Exercise:
Read each line of the material and note whether it contains "will". Give the number of such lines and nothing else.

BEGIN Information given

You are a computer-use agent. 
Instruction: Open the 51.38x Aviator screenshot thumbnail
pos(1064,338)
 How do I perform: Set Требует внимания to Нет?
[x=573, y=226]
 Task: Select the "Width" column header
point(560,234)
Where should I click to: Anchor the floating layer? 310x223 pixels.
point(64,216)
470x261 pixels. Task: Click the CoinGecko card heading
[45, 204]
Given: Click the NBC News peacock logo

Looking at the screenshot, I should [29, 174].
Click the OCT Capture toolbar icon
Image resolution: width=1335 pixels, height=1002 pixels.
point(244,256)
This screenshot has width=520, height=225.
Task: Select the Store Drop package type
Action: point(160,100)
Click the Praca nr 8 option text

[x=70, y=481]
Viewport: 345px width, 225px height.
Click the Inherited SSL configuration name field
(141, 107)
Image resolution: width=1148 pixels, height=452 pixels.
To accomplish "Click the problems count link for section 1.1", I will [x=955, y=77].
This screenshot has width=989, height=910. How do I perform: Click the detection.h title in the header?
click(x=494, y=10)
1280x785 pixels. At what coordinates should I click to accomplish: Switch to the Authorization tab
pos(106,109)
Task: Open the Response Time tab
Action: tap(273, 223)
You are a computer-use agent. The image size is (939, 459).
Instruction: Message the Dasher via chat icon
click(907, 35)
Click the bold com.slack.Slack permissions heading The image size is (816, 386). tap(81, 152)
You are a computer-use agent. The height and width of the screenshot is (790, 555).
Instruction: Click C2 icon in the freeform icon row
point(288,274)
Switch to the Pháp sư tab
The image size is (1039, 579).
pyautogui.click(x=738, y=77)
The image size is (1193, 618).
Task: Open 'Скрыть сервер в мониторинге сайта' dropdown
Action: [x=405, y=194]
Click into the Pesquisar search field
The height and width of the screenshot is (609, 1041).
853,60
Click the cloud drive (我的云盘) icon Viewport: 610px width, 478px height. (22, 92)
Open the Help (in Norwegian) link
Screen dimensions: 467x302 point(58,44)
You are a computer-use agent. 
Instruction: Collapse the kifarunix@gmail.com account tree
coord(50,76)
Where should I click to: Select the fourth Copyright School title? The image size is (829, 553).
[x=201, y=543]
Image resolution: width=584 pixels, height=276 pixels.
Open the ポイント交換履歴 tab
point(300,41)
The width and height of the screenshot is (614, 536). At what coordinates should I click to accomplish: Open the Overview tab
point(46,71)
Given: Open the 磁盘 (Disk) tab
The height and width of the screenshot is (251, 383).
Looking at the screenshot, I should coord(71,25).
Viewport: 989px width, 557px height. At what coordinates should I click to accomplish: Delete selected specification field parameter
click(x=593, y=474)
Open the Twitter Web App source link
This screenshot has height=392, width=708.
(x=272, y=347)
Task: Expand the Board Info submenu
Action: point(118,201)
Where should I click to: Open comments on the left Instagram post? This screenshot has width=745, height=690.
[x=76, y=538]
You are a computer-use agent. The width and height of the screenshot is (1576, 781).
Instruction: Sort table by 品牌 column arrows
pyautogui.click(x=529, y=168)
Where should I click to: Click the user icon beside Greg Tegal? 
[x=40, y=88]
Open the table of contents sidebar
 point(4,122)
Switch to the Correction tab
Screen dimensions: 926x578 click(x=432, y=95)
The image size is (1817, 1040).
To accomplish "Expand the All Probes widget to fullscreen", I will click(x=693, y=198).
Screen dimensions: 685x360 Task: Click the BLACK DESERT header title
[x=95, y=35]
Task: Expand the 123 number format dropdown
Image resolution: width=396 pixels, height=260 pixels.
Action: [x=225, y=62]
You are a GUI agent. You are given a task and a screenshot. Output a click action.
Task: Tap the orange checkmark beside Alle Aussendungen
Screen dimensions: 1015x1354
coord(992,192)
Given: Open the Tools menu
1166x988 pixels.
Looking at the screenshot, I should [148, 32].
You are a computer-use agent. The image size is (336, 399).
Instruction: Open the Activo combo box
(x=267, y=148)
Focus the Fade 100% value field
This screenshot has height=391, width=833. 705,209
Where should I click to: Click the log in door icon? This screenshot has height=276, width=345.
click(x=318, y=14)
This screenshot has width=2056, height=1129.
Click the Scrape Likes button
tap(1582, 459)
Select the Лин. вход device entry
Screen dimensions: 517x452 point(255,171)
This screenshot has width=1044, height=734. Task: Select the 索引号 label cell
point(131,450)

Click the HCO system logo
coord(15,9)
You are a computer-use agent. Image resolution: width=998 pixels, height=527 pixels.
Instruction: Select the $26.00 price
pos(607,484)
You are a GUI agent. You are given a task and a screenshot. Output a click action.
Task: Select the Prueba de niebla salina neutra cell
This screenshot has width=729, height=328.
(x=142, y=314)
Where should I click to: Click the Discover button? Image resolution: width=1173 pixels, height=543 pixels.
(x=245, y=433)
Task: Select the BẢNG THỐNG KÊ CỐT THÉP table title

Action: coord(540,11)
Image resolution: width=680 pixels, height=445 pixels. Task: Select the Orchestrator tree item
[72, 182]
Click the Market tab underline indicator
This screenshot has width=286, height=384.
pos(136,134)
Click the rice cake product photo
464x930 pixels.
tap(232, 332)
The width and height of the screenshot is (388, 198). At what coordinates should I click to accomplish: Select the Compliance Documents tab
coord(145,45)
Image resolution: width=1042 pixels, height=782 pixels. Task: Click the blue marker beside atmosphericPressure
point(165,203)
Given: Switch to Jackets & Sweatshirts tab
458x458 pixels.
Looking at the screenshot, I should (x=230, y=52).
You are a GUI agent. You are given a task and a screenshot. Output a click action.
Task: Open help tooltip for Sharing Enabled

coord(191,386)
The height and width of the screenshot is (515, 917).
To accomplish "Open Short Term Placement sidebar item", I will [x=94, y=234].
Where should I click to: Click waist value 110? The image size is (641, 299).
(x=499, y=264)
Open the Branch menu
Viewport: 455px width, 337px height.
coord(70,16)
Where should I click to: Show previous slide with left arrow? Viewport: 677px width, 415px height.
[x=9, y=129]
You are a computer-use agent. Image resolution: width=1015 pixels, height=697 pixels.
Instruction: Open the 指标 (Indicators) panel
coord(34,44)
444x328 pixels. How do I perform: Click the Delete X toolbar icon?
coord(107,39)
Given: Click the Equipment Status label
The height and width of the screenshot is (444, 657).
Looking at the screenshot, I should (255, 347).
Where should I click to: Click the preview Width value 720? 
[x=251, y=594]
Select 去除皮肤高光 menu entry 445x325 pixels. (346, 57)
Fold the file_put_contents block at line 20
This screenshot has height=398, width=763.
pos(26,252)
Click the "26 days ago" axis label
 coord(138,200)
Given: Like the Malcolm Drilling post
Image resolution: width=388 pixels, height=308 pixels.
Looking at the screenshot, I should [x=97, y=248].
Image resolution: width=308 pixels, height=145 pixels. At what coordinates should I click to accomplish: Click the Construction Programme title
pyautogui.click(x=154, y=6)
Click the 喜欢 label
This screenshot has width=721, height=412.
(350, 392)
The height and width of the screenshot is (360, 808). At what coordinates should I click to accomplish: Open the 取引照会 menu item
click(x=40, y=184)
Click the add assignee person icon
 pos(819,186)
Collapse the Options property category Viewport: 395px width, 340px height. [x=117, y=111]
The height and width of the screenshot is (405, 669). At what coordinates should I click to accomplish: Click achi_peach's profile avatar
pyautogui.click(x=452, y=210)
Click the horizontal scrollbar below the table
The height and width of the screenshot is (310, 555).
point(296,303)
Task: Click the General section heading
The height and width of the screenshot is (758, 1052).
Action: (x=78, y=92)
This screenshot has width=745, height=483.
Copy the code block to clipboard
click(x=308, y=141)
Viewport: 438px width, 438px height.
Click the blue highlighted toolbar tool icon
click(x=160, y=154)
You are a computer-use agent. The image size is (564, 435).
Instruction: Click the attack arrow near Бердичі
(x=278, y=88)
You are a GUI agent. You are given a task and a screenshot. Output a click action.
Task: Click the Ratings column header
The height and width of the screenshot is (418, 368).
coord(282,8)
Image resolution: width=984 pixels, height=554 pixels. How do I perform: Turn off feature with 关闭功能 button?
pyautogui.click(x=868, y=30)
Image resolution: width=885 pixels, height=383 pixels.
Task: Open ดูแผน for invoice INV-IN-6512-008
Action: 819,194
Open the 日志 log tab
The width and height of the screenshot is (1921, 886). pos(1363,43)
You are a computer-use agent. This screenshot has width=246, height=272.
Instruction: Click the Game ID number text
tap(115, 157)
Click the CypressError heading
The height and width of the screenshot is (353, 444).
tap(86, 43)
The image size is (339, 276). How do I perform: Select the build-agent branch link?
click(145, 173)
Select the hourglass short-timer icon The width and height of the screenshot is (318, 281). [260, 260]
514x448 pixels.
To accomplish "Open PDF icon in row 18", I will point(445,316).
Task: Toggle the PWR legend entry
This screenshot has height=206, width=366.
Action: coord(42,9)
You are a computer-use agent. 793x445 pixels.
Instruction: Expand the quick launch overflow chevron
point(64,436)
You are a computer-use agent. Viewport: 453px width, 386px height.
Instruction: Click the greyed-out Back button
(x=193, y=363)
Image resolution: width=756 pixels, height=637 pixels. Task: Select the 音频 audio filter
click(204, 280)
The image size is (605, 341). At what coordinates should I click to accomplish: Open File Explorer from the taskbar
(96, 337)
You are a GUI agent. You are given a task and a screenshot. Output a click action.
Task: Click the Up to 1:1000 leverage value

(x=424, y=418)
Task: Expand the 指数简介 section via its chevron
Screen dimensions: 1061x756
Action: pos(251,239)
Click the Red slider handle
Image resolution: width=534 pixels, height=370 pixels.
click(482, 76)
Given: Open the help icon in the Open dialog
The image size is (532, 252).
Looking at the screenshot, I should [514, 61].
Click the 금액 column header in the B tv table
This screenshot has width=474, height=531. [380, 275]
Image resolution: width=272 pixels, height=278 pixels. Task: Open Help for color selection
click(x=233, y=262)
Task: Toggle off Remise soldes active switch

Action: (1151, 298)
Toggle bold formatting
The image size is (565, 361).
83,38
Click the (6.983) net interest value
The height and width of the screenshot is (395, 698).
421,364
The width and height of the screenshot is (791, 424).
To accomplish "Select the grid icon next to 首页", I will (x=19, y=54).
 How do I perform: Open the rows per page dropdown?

END Information given

Task answer:
5